• Passage to read:
<<<<

Dienstag, 30. September 2008

Sessions and, or Cookies

Rails 2.0 + uses a cookie on the client bowser to store session data. Sesion data is used to protect against misuse and data theft.

If the client browser has cookies disabled the application with throw an exception for any and all PUT, UPDATE and DESTROY requests.

To safeguard this you should diable any code that results in
PUT, UPDATE and DESTROY requests if cookies are disabled in the browser client.

Just add a protected method in the application controller.

helper_method :cookies_on?
protected

def cookies_on?
..request.cookies["_appname_session"].to_s.include?('_appname_session')
end


The "_appname_session" defalts to the name for your application and is defined in the app/config/environment.rb

config.action_controller.session = {
:session_key => '_appname_session',
:secret => 'xxxxxxxxxxxxxxxxxxxxxxxxxxxxxxxxxxxxxxxxxxxxxxx'
}


In your controllers and views you can now write:

<% if cookies_on? %>
# show the form with the submit button
<% else %>
# show the form without the submit button and display a message telling the user that this site protects the identiy of users with coded cookies and they cannot sumbit the form without cookies enabled in the browser.

>>>>

• Data excerpt:

<<<<

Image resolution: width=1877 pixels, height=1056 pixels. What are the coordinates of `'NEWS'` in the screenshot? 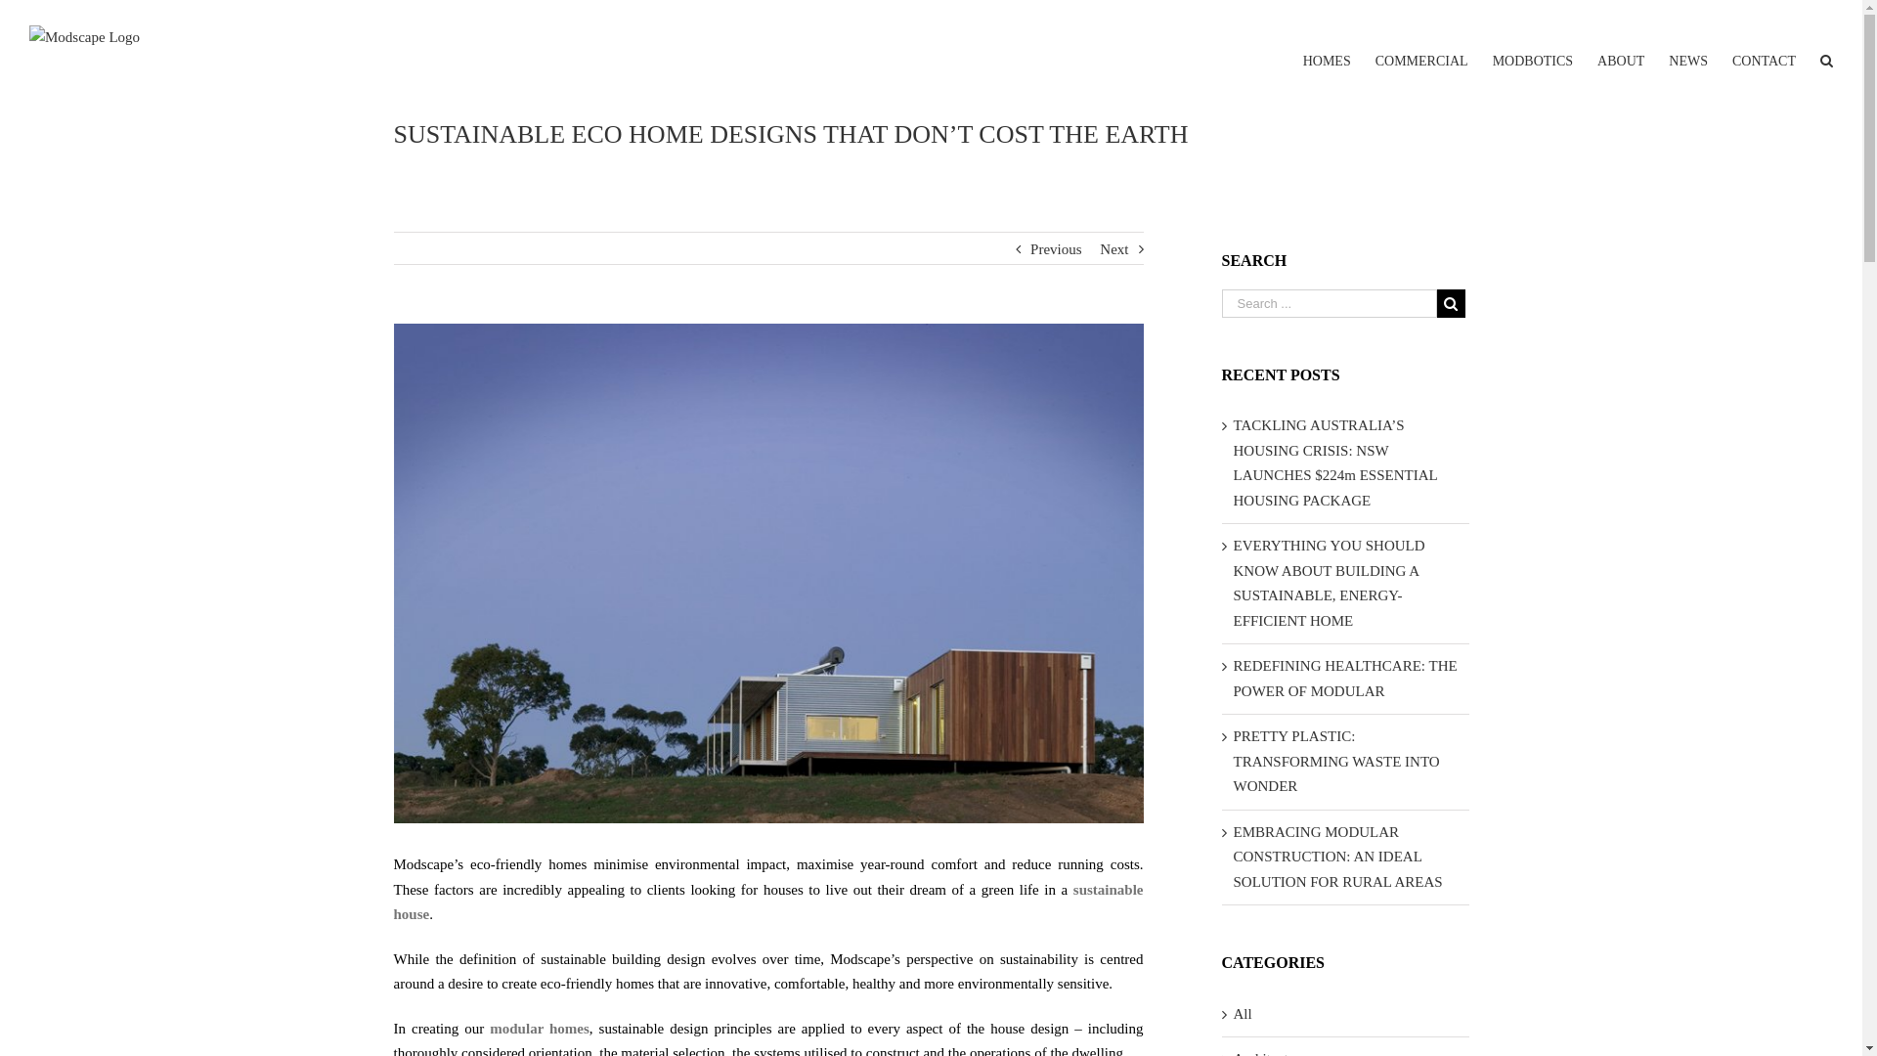 It's located at (1687, 45).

>>>>

• To be done:
1. In the post on Rails sessions and cookies, reproduce everything from "Sessions and, or" down to "helper_method :cookies_on?", renaming "exception" to "error".
2. Answer these questions from the post on Rails sessions and cookies:
(a) Which version of Rails stores session data in a cookie on the client browser?
(b) Which requests throw an exception when cookies are disabled?
(c) In which file is "_appname_session" defined?

• Solutions to each task:
1.
Sessions and, or Cookies

Rails 2.0 + uses a cookie on the client bowser to store session data. Sesion data is used to protect against misuse and data theft.

If the client browser has cookies disabled the application with throw an error for any and all PUT, UPDATE and DESTROY requests.

To safeguard this you should diable any code that results in
PUT, UPDATE and DESTROY requests if cookies are disabled in the browser client.

Just add a protected method in the application controller.

helper_method :cookies_on?

2.
(a) Rails 2.0 +
(b) PUT, UPDATE and DESTROY requests
(c) app/config/environment.rb